(Collected data entries)
------------------------------------------------------------------------

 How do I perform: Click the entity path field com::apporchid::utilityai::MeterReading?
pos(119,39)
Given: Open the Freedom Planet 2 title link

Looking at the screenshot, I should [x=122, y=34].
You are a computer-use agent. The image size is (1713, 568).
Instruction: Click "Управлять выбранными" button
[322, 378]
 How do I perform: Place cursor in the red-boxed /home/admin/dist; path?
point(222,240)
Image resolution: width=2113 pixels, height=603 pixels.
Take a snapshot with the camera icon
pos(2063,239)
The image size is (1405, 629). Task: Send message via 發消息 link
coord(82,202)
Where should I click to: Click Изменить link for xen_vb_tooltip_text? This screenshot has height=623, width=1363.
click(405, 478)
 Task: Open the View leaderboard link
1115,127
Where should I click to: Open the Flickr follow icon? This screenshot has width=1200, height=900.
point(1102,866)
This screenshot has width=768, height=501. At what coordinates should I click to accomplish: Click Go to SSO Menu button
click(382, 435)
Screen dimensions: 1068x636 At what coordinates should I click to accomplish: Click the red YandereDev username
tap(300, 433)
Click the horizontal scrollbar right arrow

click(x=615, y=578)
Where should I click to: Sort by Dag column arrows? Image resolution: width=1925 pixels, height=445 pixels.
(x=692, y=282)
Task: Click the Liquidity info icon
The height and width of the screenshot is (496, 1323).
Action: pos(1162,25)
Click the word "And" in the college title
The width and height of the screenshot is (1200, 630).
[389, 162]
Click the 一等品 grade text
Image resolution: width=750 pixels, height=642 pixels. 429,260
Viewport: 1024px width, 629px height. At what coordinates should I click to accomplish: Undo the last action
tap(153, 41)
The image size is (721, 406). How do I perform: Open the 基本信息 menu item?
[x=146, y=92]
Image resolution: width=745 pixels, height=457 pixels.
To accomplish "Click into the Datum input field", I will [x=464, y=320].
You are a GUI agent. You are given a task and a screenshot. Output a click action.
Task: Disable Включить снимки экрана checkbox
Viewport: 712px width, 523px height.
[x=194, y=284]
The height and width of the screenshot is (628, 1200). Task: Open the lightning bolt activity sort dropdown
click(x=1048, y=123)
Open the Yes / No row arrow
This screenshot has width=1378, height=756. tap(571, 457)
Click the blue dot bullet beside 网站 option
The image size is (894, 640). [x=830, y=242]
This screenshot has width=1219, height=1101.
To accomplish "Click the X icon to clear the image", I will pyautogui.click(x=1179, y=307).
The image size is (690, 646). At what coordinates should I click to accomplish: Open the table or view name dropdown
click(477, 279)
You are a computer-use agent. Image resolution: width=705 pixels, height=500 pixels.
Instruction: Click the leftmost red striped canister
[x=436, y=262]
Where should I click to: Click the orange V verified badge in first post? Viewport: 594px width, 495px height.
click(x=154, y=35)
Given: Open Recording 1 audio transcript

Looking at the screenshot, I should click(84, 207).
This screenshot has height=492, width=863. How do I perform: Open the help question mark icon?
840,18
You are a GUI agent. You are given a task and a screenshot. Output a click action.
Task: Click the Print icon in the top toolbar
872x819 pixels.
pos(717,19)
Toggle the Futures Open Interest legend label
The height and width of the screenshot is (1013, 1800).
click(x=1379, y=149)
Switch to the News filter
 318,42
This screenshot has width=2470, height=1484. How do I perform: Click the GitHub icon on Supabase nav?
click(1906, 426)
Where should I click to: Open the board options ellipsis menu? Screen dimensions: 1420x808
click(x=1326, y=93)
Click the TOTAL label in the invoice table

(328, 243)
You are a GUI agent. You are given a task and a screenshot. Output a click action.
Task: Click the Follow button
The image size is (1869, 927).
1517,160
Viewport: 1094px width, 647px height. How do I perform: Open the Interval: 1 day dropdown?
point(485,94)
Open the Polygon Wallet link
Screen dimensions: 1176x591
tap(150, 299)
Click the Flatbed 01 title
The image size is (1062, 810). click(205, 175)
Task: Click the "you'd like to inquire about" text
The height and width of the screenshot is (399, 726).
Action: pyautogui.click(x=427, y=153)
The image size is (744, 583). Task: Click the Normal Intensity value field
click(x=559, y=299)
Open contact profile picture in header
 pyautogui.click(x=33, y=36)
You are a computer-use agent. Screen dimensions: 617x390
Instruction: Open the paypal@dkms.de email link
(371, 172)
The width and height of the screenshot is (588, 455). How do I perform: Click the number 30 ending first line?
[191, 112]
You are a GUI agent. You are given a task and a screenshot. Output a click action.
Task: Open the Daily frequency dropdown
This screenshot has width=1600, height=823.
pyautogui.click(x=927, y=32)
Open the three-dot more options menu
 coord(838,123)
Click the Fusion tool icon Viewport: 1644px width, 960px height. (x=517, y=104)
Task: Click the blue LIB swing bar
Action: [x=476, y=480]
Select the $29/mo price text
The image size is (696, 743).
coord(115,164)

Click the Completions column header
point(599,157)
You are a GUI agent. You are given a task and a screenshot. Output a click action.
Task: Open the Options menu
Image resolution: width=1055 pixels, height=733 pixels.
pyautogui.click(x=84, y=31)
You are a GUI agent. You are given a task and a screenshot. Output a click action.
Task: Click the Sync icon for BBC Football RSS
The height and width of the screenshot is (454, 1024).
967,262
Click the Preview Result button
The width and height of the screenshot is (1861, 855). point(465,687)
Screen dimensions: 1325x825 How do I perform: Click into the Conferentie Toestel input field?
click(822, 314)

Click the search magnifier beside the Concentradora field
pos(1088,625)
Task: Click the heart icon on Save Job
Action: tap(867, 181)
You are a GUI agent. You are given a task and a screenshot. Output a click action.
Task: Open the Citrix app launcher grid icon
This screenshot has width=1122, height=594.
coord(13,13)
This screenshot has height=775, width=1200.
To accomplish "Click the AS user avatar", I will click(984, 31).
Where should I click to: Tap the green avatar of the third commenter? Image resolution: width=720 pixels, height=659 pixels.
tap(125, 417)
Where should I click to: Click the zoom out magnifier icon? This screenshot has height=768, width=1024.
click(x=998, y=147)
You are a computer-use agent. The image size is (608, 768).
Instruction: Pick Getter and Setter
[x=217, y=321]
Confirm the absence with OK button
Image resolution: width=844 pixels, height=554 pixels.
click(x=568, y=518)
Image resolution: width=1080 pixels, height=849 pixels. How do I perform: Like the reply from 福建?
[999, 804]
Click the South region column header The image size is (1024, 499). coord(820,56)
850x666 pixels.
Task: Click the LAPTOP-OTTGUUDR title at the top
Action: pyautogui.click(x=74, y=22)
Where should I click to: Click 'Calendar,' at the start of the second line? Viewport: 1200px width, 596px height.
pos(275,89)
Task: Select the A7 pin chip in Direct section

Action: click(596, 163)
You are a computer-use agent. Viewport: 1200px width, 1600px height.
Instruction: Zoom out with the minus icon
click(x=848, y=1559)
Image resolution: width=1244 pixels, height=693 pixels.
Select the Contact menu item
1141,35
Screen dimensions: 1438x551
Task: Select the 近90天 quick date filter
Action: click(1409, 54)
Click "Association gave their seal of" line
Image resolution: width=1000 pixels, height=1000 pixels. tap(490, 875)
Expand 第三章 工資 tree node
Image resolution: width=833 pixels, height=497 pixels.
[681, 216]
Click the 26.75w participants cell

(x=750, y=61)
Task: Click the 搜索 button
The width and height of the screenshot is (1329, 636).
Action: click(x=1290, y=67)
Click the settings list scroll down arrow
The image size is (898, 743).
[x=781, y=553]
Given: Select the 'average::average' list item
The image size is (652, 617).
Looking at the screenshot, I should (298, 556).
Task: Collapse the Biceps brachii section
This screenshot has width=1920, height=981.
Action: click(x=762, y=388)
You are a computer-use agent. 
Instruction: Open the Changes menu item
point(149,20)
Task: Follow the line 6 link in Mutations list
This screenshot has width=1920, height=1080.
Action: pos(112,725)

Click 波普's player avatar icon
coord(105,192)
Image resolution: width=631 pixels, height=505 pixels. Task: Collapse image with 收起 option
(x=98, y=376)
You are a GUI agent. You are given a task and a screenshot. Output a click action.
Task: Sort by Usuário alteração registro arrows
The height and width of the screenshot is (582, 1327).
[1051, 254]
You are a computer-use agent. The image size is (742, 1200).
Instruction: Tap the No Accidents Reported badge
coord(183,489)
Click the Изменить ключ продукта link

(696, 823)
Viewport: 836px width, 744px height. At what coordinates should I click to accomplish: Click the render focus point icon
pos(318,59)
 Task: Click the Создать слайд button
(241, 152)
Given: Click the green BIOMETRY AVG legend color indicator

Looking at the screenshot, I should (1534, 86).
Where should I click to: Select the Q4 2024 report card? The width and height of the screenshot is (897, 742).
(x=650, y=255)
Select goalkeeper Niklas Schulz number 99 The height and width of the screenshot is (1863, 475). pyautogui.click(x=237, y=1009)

------------------------------------------------------------------------

▶ _Work request_
The answer is the run of lines above from the line containing "Click the Flatbed 01 title" through the line containing "Task: Click the Sync", copied exactly and alone.

▶ _Output for this task_
Click the Flatbed 01 title
The image size is (1062, 810). click(205, 175)
Task: Click the "you'd like to inquire about" text
The height and width of the screenshot is (399, 726).
Action: pyautogui.click(x=427, y=153)
The image size is (744, 583). Task: Click the Normal Intensity value field
click(x=559, y=299)
Open contact profile picture in header
 pyautogui.click(x=33, y=36)
You are a computer-use agent. Screen dimensions: 617x390
Instruction: Open the paypal@dkms.de email link
(371, 172)
The width and height of the screenshot is (588, 455). How do I perform: Click the number 30 ending first line?
[191, 112]
You are a GUI agent. You are given a task and a screenshot. Output a click action.
Task: Open the Daily frequency dropdown
This screenshot has width=1600, height=823.
pyautogui.click(x=927, y=32)
Open the three-dot more options menu
 coord(838,123)
Click the Fusion tool icon Viewport: 1644px width, 960px height. (x=517, y=104)
Task: Click the blue LIB swing bar
Action: [x=476, y=480]
Select the $29/mo price text
The image size is (696, 743).
coord(115,164)

Click the Completions column header
point(599,157)
You are a GUI agent. You are given a task and a screenshot. Output a click action.
Task: Open the Options menu
Image resolution: width=1055 pixels, height=733 pixels.
pyautogui.click(x=84, y=31)
You are a GUI agent. You are given a task and a screenshot. Output a click action.
Task: Click the Sync icon for BBC Football RSS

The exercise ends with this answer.